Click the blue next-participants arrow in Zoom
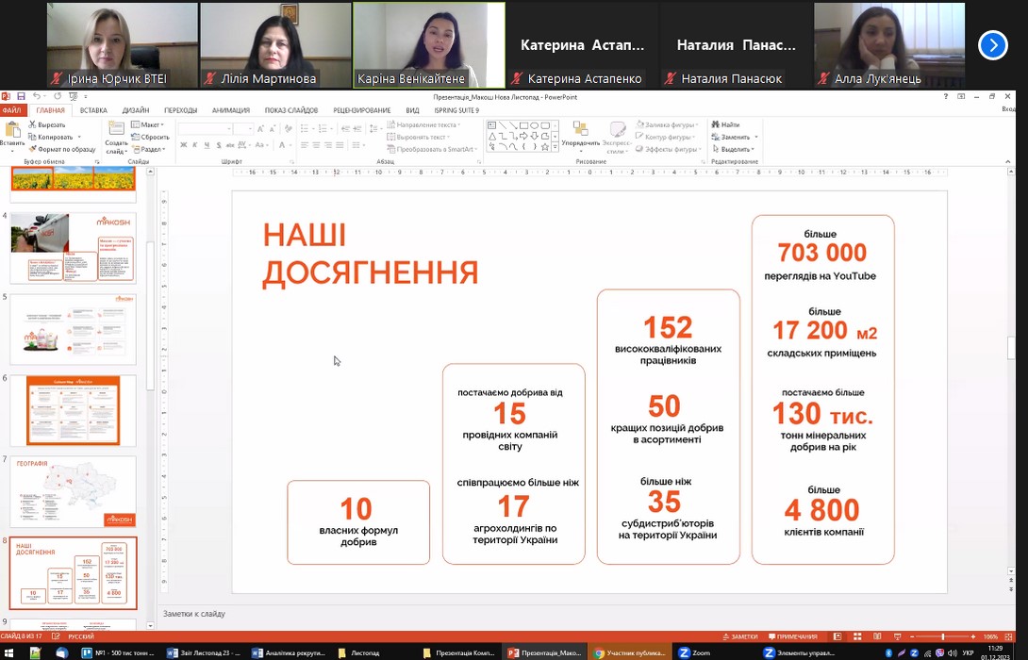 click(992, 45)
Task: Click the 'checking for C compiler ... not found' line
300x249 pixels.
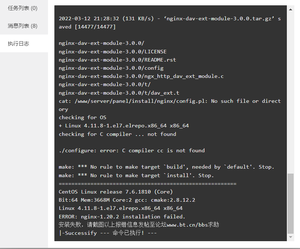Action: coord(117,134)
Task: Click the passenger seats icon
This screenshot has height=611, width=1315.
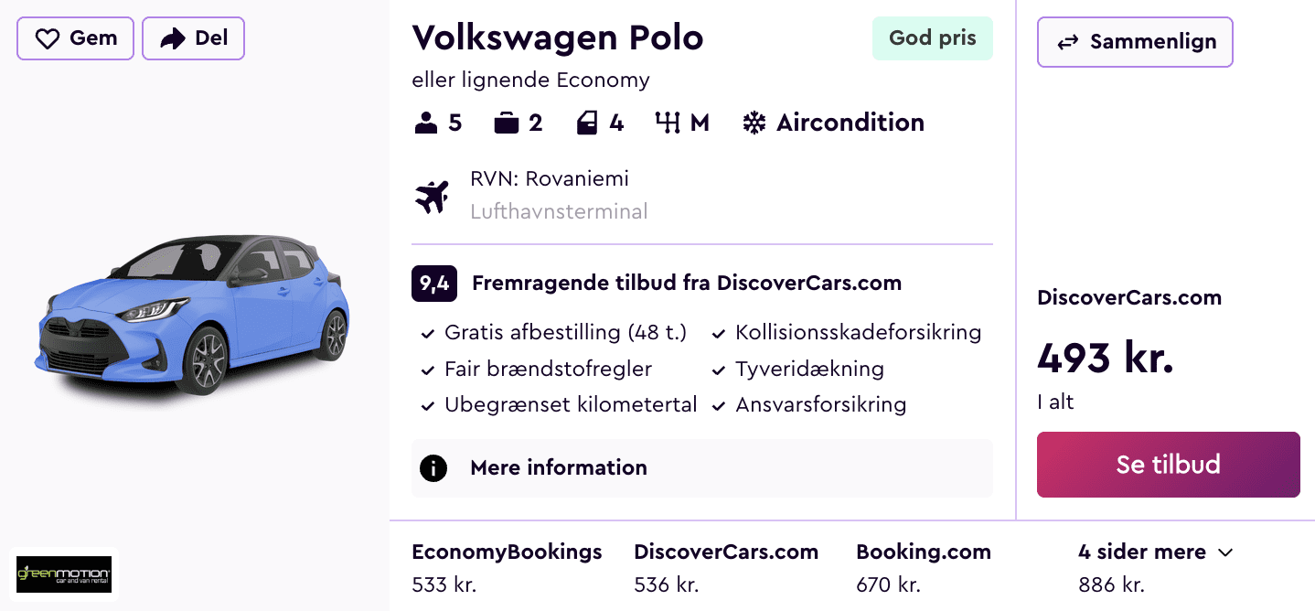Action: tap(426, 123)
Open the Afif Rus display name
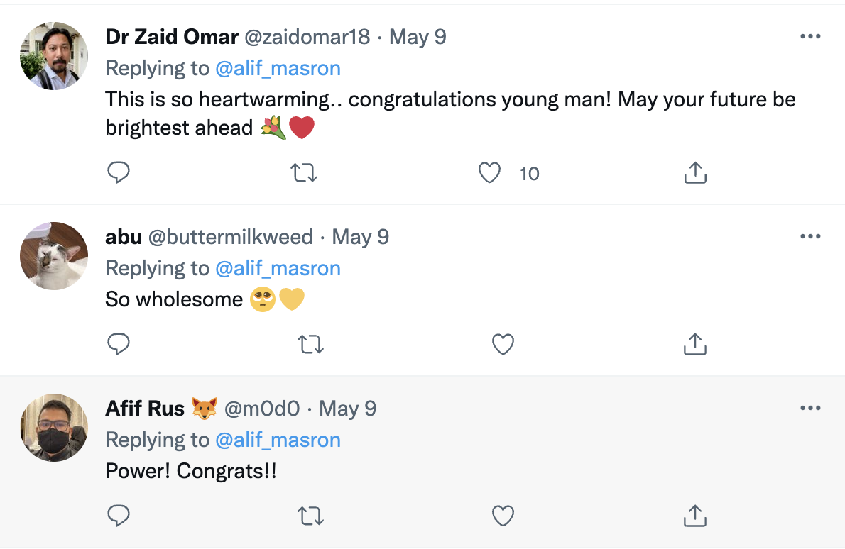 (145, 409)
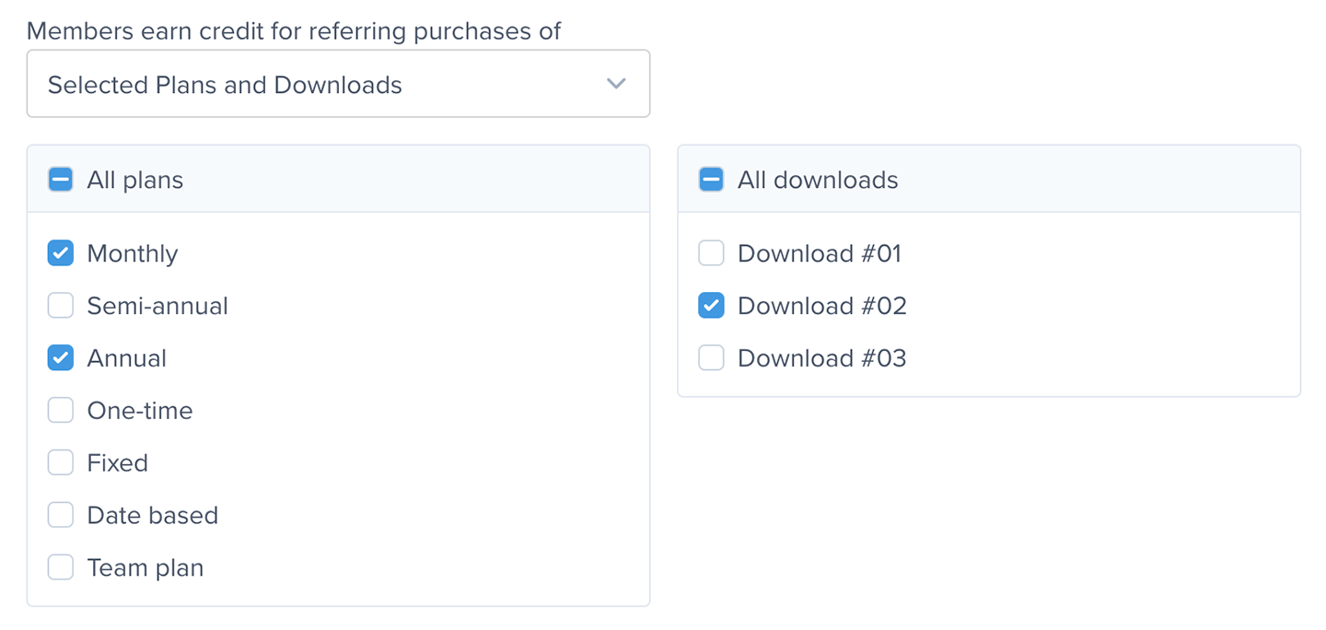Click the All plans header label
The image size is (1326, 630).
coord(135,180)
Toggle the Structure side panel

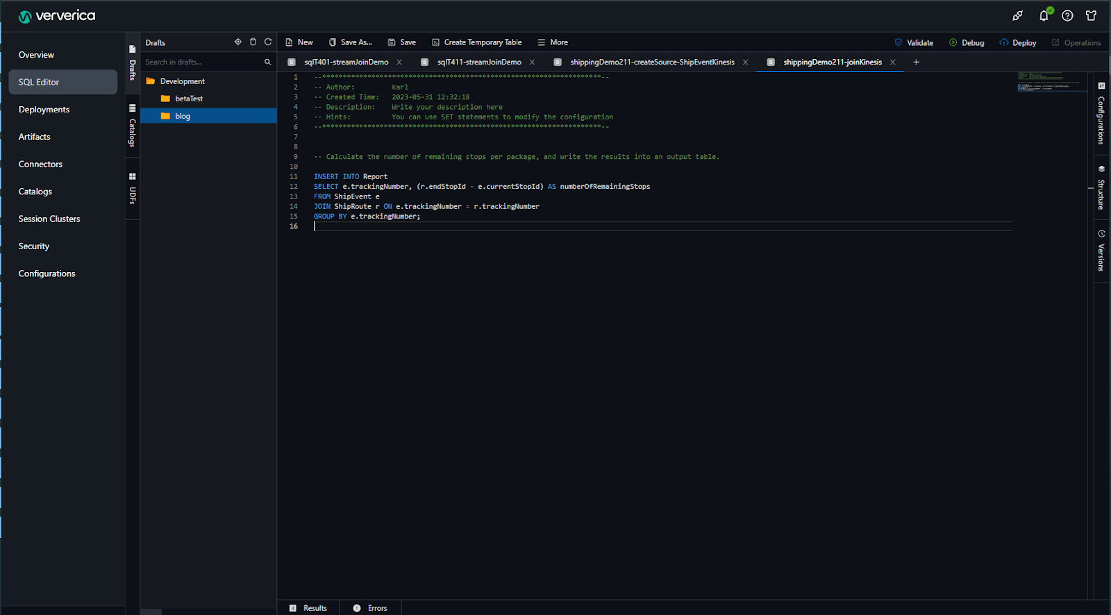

• _YOUR OBJECTIVE_: An acceptable answer holds exactly the lines from the one with "Task: Click the 'checking" through the end of the entries above, both ends kept, and no pictures at all.

• _ANSWER BOX_:
Task: Click the 'checking for C compiler ... not found' line
300x249 pixels.
Action: coord(117,134)
Task: Click the passenger seats icon
This screenshot has height=611, width=1315.
Action: tap(426, 123)
Open the Afif Rus display name
 (145, 409)
Click the All plans header label
The image size is (1326, 630).
coord(135,180)
Toggle the Structure side panel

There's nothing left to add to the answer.